Presiden Amerika Serikat Donald Trump menggelar pertemuan multilateral dengan pemimpin dari delapan negara mayoritas Muslim di sela-sela Sidang Majelis Umum PBB di New York, Selasa (23/9) waktu setempat.
Pertemuan ini dihadiri perwakilan dari Qatar, Arab Saudi, Turki, Pakistan, Mesir, Uni Emirat Arab, Yordania, dan Indonesia.
Agenda utama pertemuan tersebut adalah membicarakan langkah konkret untuk menghentikan eskalasi perang di Gaza yang dalam beberapa pekan terakhir semakin memanas.
Diskusi juga menyentuh isu pembebasan sandera, kemungkinan penarikan pasukan Israel, serta rencana pemerintahan transisi di Gaza tanpa keterlibatan Hamas, seperti dilaporkan Livemint (23/9/2025).
Pertemuan digelar di tengah meningkatnya gelombang pengakuan negara Palestina oleh negara-negara Barat. Inggris, Kanada, Australia, dan Portugal baru saja menyatakan pengakuan resmi terhadap kedaulatan Palestina pada 21 September lalu.
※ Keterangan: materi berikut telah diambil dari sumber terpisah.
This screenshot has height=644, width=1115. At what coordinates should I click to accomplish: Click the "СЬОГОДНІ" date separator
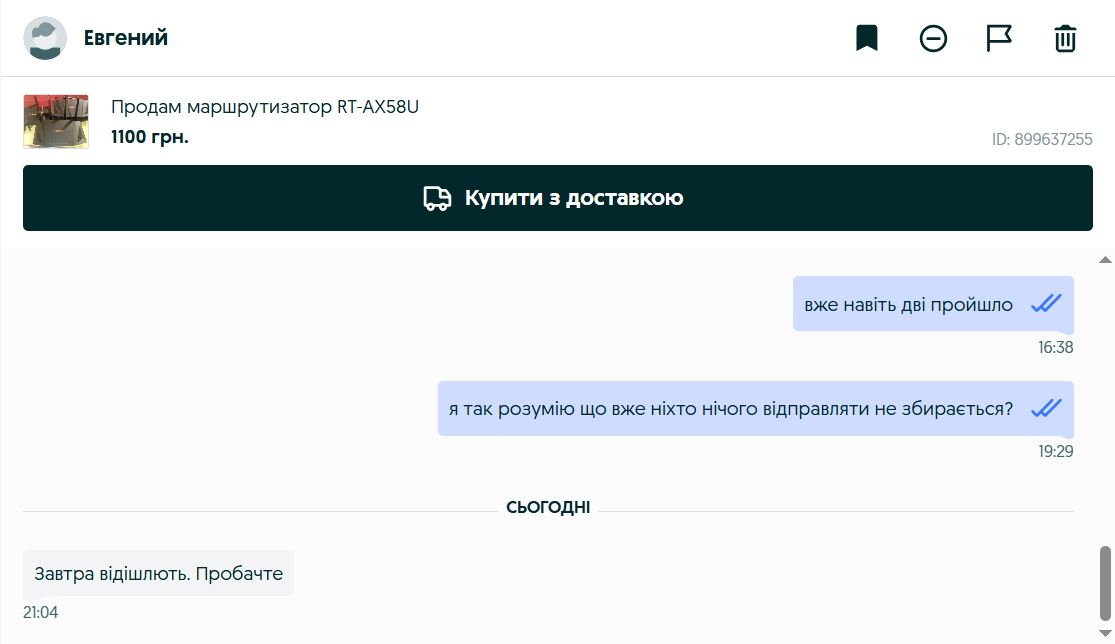[548, 508]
Langkah itu menuai reaksi keras dari Israel.
Perdana Menteri Israel Benjamin Netanyahu menyebut pengakuan tersebut sebagai bentuk “hadiah untuk terorisme”.
Dalam pernyataannya yang dikutip Reuters (21/9/2025), Netanyahu menegaskan: “Anda sedang memberi hadiah besar kepada terorisme… Negara Palestina tidak akan berdiri di sebelah barat Sungai Yordan.”
Di sisi lain, sejumlah negara Arab memberi peringatan keras terhadap ancaman Israel mencaplok sebagian wilayah Tepi Barat. Arab Saudi dan Uni Emirat Arab menilai langkah itu sebagai “garis merah” yang bisa memicu konsekuensi diplomatik lebih serius, menurut laporan PBS (22/9/2025).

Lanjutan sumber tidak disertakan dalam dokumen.